What I can comment on more clearly is the role of the historian in relation to the historical structures that condition human action. The historian’s task is to reconstruct these historical structures in his or her own mind so as to be able to grasp the meaning of what the actors do, and what the consequences signify. The historian constructs in his or her mind this seemingly solid but nevertheless transitory structure; he must understand how the actors within any given historical structure, may think in terms of a particular understanding peculiar to its time and place. This fact of the mutation of the “common sense” particular to historical structures which are in process of change points the historian towards the contingency of the prevailing order.

History for me is not a sequence of events but a holistic way of thinking about the world. The current academic fashion breaks the world down into politics, economics, anthropology and so forth. A historical outlook means taking things occurring within a historical context all together. Yet this is very demanding, because one person can hardly accomplish such a view. But one person can at least have an approach that says that everything must be understood. Some contemporary scholars such as Kees van der Pijl (Theory Talk #23) seem to have such an approach to the world.

You have coined the famous distinction between problem-solving and critical theory in your article Social Forces, States and World Orders. If problem-solving theory serves the purposes of the prevailing status quo, for whom or for what purpose is critical theory?

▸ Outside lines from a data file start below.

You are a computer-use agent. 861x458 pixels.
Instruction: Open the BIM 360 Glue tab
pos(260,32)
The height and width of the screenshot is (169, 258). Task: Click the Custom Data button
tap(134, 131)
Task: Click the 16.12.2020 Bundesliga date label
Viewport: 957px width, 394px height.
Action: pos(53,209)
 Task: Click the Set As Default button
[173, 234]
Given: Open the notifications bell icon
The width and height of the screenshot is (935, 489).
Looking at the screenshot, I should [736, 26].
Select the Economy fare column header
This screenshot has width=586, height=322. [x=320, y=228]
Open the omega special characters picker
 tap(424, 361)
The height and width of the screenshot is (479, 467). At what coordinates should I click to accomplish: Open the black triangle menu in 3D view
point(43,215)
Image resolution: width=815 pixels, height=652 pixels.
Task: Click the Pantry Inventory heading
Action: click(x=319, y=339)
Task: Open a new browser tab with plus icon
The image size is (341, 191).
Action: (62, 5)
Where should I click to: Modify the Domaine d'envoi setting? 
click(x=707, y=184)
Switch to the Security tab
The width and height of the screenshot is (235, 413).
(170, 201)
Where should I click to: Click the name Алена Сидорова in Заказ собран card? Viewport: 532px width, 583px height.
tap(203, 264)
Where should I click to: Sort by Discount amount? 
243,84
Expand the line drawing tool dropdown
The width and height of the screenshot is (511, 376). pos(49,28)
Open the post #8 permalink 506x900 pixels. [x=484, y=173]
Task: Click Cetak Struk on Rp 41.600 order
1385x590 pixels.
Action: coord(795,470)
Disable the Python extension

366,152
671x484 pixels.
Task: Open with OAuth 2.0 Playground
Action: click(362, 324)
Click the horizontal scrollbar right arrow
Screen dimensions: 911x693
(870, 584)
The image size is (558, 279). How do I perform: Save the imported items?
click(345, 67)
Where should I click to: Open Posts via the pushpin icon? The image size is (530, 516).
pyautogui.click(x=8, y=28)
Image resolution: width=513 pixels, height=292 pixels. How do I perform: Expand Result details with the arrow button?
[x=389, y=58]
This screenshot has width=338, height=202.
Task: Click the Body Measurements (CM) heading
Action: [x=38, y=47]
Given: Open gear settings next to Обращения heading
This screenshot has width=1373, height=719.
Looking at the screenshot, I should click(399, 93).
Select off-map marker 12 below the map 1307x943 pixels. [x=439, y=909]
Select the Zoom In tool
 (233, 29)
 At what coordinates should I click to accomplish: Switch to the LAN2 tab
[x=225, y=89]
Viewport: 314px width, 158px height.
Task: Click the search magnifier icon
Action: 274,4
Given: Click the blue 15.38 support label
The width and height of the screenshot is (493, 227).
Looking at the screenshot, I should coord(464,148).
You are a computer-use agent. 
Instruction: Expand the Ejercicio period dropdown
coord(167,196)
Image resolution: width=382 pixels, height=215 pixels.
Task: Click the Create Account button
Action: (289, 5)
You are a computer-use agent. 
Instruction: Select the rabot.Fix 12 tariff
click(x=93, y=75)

I think the two are distinct but not mutually exclusive. I do not argue for critical theory to the exclusion of problem solving theory. Problem solving takes the world as it is and focuses on correcting certain dysfunctions, certain specific problems. Critical theory is concerned with how the world, that is all the conditions that problem solving theory takes as the given framework, may be changing. Because problem solving theory has to take the basic existing power relationships as given, it will be biased towards perpetuating those relationships, thus tending to make the existing order hegemonic.

What critical theory does, is question these very structural conditions that are tacit assumptions for problem-solving theory, to ask whom and which purposes such theory serves. It looks at the facts that problem-solving theory presents from the inside, that is, as they are experienced by actors in a context which also consists of power relations. Critical theory thus historicizes world orders by uncovering the purposes problem solving theories within such an order serve to uphold. By uncovering the contingency of an existing world order, one can then proceed to think about different world orders. It is more marginal than problem solving theory since it does not comfortably provide policy recommendations to those in power.

What I meant is that there is no theory for itself; theory is always for someone, for some purpose. There is no neutral theory concerning human affairs, no theory of universal validity. Theory derives from practice and experience, and experience is related to time and place. Theory is a part of history. It addresses the problematic of the world of its time and place. An inquirer has to aim to place himself above the historical circumstances in which a theory is propounded. One has to ask about the aims and purposes of those who construct theories in specific historical situations. Broadly speaking, for any theory, there are two possible purposes to serve. One is for guiding the solving of problems posed within the particular context, the existing structure. This leads to a problem-solving form of theory, which takes the existing context as given and seeks to make it work better. The other which I call critical theory is more reflective on the processes of change of historical structures, upon the transformation or challenges arising within the complex of forces constituting the existing historical structure, the existing ‘common sense’ of reality. Critical thinking then contemplates the possibility of an alternative.

The strength of problem-solving theory relies in its ability to fix limits or parameters to a problem area, and to reduce the statement of a particular problem to a limited number of variables which are amenable to rather close and clear examination. The ceteris paribus assumption, the assumption that other things can be ignored, upon which problem-solving theorizing relies, makes it possible to derive a statement of laws and regularities which appear of general applicability.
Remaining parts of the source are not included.